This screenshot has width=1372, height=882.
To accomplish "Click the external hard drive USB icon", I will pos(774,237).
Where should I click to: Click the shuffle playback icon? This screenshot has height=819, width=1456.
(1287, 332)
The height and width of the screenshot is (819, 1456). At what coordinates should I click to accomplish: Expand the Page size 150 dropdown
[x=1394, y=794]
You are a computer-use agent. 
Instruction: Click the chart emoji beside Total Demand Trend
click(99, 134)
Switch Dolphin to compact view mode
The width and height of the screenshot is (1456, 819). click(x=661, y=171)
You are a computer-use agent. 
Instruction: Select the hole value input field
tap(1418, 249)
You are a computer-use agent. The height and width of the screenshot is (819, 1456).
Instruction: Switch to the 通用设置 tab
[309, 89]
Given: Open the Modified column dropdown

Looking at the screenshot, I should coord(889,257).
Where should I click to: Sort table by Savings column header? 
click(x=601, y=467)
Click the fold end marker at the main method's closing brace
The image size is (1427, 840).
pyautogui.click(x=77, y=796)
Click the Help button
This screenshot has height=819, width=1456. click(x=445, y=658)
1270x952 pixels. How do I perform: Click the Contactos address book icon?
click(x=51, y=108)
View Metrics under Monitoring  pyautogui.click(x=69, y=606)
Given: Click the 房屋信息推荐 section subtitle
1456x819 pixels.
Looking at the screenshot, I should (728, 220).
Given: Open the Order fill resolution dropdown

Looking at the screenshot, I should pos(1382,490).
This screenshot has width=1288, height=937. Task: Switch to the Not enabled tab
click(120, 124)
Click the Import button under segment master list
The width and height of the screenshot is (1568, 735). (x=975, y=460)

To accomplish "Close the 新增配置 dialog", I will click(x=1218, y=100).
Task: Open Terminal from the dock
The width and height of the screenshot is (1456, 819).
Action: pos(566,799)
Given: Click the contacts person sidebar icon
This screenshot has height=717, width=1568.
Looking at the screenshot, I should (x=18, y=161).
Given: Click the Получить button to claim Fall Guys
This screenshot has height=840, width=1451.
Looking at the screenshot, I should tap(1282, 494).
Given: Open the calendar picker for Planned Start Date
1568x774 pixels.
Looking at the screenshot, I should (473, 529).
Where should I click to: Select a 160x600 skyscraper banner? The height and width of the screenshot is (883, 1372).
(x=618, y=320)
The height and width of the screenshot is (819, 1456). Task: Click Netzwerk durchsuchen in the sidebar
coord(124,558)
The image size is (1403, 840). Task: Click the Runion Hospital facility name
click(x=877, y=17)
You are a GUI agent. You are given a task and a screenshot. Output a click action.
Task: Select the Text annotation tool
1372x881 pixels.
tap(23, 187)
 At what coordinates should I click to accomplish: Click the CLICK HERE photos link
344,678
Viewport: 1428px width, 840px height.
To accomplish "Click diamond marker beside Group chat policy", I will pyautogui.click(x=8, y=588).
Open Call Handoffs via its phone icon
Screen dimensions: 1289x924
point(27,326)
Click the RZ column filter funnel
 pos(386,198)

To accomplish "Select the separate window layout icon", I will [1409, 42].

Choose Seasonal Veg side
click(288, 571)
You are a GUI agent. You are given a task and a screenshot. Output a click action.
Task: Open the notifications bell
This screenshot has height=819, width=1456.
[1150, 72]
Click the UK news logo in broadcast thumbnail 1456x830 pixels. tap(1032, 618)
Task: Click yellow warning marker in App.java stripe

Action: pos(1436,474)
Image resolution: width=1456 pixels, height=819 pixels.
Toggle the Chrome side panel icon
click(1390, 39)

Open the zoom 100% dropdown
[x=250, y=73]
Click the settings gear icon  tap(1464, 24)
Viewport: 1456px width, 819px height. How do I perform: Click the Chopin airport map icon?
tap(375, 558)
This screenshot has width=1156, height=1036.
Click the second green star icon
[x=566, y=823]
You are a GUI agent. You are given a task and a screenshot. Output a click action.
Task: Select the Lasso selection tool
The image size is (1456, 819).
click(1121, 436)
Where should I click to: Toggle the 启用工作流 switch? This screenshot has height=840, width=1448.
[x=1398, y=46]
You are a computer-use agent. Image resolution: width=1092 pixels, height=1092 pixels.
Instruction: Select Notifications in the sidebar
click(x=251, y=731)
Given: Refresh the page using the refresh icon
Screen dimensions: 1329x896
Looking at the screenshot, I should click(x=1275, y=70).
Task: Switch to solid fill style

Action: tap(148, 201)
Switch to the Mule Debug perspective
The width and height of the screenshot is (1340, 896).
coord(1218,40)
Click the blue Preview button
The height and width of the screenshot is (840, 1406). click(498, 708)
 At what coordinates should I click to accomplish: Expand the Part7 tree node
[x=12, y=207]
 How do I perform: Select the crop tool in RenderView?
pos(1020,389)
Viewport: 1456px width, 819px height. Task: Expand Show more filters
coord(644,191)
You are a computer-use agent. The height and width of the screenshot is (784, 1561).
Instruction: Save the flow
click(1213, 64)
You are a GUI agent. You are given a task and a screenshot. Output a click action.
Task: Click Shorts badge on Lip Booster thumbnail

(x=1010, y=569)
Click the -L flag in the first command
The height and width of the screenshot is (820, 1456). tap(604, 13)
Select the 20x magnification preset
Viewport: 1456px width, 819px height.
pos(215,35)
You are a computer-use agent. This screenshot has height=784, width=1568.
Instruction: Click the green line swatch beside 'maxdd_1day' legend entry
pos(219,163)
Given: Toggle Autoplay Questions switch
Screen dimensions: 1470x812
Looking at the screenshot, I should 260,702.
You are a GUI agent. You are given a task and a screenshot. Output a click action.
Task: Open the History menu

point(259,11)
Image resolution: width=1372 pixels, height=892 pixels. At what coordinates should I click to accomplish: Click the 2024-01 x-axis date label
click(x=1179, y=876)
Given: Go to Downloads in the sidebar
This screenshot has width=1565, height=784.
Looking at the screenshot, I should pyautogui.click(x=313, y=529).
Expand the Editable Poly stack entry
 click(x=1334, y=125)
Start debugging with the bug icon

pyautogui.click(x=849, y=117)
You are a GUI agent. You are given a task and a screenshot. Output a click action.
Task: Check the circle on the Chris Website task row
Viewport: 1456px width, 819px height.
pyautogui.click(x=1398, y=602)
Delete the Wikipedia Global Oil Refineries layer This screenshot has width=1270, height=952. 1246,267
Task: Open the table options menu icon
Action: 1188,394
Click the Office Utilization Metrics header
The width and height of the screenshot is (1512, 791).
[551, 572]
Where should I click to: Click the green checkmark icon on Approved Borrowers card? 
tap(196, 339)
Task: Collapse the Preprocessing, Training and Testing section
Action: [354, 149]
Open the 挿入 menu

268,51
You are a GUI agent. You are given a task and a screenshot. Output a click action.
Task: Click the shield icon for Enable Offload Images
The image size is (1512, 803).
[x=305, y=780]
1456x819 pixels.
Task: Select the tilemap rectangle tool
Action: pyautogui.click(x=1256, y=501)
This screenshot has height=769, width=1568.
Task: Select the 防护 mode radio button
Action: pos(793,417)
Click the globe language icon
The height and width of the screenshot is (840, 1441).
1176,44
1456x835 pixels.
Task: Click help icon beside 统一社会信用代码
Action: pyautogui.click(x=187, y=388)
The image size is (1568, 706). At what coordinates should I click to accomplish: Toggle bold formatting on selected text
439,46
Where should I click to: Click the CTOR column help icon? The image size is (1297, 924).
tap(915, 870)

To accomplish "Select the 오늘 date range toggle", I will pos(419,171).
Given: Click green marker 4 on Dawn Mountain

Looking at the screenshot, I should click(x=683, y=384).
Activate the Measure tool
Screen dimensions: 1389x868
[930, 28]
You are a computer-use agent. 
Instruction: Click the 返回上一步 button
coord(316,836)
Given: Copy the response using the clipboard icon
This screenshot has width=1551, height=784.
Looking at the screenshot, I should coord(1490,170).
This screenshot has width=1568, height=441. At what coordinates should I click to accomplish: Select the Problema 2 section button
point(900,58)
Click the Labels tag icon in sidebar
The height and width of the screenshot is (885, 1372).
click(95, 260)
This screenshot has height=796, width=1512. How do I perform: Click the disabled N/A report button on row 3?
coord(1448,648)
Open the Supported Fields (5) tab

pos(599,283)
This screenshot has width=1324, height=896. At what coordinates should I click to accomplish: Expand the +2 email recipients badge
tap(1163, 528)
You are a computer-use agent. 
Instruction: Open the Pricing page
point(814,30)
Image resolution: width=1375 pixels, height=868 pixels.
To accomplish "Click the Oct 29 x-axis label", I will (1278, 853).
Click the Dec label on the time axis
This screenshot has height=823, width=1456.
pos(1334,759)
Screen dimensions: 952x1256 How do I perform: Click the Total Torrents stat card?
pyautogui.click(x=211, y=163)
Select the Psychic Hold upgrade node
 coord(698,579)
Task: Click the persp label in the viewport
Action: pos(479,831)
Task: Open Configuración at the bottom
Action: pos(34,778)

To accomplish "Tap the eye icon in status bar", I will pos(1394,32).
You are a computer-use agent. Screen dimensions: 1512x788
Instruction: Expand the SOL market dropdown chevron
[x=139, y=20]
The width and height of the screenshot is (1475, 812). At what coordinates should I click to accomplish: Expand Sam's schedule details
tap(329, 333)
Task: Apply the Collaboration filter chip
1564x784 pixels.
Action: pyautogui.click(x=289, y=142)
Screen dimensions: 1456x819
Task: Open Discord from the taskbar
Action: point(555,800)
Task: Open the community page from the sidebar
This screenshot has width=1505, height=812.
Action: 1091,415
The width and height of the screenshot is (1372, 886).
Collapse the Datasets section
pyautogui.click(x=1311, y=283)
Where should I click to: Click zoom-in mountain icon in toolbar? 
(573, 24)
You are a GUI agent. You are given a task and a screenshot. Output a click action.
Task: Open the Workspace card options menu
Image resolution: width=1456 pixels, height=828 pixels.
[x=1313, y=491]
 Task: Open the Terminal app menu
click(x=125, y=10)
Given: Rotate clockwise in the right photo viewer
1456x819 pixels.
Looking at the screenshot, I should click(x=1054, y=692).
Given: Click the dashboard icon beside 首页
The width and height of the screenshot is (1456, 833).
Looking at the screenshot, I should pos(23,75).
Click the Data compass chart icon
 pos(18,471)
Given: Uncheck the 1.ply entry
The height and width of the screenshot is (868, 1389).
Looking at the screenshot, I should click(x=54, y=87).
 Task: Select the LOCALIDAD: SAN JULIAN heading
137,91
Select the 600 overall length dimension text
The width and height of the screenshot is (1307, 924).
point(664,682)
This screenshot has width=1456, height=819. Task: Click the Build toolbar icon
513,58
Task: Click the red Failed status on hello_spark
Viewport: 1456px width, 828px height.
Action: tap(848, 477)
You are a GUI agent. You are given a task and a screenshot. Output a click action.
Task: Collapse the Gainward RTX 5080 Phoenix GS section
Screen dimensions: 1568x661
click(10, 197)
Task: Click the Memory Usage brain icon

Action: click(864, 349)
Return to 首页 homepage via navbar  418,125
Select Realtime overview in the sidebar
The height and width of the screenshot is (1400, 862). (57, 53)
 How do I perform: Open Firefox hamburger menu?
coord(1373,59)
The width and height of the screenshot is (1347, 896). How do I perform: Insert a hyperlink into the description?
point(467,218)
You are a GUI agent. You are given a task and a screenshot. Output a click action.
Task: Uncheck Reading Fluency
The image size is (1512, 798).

PROBLEM →
Show every line from the entries above in which the word "Metrics" appears.

SOLVED EXERCISE →
View Metrics under Monitoring  pyautogui.click(x=69, y=606)
Click the Office Utilization Metrics header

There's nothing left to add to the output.